A framework for generalized subspace pattern mining in high-dimensional datasets

BACKGROUND: A generalized notion of biclustering involves the identification of patterns across subspaces within a data matrix. This approach is particularly well-suited to analysis of heterogeneous molecular biology datasets, such as those collected from populations of cancer patients. Different definitions of biclusters will offer different opportunities to discover information from datasets, making it pertinent to tailor the desired patterns to the intended application. This paper introduces ‘GABi’, a customizable framework for subspace pattern mining suited to large heterogeneous datasets. Most existing biclustering algorithms discover biclusters of only a few distinct structures. However, by enabling definition of arbitrary bicluster models, the GABi framework enables the application of biclustering to tasks for which no existing algorithm could be used. RESULTS: First, a series of artificial datasets were constructed to represent three clearly distinct scenarios for applying biclustering.

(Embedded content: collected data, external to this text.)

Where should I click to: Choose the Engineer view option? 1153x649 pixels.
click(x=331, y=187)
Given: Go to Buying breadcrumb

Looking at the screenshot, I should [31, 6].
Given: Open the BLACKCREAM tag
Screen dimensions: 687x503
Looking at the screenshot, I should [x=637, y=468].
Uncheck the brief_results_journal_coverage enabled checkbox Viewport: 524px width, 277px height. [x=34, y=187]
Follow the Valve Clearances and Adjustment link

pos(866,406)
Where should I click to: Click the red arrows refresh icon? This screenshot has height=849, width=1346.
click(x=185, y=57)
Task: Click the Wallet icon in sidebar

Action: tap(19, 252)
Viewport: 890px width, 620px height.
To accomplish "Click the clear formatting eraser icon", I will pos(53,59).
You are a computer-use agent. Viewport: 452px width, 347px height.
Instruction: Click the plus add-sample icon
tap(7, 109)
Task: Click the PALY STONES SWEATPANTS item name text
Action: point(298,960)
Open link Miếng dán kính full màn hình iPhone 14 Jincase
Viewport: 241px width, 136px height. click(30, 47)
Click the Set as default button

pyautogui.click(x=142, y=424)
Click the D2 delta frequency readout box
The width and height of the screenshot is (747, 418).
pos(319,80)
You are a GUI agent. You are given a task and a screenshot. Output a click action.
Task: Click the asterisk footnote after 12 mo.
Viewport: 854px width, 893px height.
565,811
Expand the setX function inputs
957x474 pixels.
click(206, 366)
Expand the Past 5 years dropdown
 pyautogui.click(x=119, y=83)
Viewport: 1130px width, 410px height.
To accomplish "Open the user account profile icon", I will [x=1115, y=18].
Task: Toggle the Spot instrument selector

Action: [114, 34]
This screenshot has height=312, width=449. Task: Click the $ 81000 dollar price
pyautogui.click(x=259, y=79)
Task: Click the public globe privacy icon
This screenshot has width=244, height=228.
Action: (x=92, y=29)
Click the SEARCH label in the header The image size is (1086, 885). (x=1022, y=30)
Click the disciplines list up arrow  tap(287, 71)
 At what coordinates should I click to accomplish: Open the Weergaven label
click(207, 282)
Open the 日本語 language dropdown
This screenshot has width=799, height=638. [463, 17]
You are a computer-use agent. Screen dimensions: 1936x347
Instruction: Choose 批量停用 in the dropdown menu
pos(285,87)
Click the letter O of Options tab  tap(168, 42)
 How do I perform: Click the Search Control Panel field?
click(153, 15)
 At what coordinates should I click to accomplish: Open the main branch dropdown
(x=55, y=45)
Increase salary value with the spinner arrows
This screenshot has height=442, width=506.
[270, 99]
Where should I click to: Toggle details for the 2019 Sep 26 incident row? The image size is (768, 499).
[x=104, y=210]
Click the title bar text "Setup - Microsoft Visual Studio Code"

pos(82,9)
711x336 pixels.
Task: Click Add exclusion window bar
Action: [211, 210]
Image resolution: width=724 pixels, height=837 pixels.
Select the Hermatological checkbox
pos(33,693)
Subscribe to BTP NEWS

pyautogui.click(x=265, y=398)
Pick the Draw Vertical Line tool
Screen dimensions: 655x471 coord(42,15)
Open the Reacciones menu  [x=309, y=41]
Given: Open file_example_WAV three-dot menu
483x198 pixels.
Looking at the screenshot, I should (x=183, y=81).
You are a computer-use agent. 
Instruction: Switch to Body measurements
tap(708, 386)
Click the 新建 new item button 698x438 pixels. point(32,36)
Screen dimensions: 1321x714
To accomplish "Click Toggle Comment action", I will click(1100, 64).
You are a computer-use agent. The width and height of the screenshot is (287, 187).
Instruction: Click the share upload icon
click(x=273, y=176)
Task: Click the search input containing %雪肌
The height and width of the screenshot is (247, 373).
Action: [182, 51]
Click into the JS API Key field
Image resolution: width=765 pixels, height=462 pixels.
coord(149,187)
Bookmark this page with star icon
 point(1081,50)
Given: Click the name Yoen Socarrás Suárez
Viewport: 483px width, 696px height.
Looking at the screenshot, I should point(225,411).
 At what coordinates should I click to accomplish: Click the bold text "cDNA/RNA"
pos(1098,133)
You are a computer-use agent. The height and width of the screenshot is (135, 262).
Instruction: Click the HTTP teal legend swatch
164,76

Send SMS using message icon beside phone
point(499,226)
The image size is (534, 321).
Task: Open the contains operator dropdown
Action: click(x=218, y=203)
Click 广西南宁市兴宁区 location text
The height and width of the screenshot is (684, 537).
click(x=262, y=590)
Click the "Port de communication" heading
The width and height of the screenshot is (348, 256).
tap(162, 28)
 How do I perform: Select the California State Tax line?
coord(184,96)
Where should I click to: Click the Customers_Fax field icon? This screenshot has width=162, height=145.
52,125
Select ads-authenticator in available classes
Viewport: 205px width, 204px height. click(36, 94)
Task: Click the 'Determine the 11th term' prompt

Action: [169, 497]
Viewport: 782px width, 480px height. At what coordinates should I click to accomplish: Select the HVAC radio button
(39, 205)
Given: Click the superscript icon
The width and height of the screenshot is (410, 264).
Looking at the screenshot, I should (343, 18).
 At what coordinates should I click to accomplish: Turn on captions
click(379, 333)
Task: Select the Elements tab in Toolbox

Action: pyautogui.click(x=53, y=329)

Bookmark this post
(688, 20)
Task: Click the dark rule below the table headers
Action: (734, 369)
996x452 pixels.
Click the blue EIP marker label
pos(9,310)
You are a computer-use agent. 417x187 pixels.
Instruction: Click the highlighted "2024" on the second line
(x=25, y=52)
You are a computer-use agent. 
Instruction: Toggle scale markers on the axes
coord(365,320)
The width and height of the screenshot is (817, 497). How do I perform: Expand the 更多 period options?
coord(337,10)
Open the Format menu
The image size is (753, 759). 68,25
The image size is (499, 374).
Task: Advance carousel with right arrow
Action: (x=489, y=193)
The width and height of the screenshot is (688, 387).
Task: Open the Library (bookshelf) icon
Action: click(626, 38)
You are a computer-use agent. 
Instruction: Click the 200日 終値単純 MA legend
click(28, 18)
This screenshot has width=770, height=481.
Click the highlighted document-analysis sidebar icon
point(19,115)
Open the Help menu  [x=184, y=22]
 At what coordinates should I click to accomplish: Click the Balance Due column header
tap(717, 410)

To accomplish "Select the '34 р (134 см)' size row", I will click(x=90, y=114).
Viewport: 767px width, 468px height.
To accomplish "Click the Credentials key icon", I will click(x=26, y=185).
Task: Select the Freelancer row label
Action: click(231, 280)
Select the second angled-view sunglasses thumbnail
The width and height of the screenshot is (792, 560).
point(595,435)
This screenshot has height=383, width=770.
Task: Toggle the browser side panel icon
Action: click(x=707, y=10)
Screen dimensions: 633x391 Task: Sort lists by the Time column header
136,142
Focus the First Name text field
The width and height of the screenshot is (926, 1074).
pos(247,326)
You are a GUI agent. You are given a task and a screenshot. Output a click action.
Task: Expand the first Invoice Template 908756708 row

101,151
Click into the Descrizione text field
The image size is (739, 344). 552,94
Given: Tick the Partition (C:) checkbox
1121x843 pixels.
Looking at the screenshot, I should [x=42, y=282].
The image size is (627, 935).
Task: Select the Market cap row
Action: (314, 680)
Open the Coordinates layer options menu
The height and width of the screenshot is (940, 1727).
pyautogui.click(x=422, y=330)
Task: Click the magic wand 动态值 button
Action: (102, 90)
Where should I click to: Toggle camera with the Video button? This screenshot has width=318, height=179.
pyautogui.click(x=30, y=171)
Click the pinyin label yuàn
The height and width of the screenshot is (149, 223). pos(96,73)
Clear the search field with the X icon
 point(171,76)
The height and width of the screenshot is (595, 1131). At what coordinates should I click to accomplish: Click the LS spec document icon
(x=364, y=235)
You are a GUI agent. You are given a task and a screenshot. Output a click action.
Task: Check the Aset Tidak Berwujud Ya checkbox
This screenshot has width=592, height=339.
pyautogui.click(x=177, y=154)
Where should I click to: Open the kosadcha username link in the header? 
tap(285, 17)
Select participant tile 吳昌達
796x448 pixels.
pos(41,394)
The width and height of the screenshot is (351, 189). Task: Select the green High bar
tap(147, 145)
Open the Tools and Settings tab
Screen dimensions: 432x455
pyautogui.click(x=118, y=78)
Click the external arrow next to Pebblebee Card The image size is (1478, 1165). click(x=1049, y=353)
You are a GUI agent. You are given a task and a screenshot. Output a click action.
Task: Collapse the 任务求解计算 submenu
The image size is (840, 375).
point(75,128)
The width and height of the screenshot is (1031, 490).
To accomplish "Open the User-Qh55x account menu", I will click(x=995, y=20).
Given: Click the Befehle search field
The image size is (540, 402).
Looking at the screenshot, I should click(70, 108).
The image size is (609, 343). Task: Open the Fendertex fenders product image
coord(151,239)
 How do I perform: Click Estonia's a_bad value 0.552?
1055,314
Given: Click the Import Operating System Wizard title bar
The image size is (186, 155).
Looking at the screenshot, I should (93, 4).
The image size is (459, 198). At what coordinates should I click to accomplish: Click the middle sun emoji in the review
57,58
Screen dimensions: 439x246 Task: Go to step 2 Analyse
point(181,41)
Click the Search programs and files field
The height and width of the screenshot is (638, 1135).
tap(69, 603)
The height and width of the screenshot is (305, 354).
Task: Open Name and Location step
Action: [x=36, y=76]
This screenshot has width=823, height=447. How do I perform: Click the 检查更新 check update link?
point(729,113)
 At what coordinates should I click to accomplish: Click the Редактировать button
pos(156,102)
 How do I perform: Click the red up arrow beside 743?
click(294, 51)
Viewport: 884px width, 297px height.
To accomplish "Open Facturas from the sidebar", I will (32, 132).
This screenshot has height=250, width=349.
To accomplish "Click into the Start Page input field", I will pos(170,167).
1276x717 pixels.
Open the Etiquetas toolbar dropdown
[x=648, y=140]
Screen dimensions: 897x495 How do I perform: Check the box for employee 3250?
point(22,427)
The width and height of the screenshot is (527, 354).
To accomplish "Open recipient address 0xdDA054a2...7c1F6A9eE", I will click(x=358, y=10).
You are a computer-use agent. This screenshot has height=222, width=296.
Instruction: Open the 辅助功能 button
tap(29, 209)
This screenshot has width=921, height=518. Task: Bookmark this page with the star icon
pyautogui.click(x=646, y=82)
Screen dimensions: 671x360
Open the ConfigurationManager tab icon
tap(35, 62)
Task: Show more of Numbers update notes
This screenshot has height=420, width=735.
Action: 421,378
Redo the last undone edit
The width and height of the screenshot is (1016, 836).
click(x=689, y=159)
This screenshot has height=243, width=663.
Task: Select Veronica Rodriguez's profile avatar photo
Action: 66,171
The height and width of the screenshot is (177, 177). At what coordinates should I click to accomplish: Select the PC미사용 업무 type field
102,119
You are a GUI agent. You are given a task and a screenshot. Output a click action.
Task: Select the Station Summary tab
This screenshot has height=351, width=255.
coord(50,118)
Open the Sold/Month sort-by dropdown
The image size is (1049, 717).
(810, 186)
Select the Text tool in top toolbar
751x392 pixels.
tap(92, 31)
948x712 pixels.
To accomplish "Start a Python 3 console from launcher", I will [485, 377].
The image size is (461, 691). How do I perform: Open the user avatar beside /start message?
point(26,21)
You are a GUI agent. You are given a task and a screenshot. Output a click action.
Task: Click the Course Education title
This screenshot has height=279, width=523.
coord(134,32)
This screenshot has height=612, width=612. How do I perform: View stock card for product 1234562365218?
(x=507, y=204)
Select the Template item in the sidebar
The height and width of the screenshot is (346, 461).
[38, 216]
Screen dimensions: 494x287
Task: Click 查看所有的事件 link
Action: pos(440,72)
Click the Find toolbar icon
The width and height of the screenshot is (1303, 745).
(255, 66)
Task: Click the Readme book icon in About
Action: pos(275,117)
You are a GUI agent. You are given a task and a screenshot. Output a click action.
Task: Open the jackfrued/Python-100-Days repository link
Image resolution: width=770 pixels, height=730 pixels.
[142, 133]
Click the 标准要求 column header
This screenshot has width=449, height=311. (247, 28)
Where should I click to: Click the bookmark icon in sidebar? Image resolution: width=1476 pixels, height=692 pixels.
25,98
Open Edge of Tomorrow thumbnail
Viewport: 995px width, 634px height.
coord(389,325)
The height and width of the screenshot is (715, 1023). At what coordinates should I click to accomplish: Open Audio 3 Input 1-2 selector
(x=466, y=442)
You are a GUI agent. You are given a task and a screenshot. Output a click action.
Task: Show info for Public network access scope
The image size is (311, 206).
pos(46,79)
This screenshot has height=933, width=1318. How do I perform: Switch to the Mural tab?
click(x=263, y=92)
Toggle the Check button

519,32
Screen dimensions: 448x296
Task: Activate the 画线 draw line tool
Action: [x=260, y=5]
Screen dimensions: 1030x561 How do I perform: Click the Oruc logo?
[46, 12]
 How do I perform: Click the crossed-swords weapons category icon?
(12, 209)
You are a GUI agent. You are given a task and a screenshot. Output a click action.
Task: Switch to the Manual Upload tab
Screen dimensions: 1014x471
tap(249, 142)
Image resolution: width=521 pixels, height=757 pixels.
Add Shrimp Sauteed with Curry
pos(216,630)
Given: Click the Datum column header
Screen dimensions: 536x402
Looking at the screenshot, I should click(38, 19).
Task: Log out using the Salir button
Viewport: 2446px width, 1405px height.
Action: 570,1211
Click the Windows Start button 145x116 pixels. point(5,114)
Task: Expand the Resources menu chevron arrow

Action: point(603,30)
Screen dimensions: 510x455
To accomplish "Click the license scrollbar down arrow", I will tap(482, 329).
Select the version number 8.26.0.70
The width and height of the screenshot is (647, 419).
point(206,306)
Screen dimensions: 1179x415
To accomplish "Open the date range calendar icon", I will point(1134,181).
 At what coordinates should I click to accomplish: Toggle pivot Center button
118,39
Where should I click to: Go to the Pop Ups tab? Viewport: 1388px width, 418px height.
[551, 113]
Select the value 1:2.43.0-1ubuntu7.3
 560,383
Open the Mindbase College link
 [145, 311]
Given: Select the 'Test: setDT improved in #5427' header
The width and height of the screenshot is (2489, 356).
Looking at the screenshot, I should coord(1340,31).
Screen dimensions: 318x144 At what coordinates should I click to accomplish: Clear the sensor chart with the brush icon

With a bicluster model created for each distinct scenario, GABi is shown to recover the correct solutions more effectively than a panel of alternative approaches, where the bicluster model may not reflect the structure of the desired solution. Secondly, the GABi framework is used to integrate clinical outcome data with an ovarian cancer DNA methylation dataset, leading to the discovery that widespread dysregulation of DNA methylation associates with poor patient prognosis, a result that has not previously been reported. This illustrates a further benefit of the flexible bicluster definition of GABi, which is that it enables incorporation of multiple sources of data, with each data source treated in a specific manner, leading to a means of intelligent integrated subspace pattern mining across multiple datasets. CONCLUSIONS: The GABi framework enables discovery of biologically relevant patterns of any specified structure from large collections of genomic data. An R implementation of the GABi framework is available through CRAN (http://cran.r-project.org/web/packages/GABi/index.html). ELECTRONIC SUPPLEMENTARY MATERIAL: The online version of this article (doi:10.1186/s12859-014-0355-5) contains supplementary material, which is available to authorized users.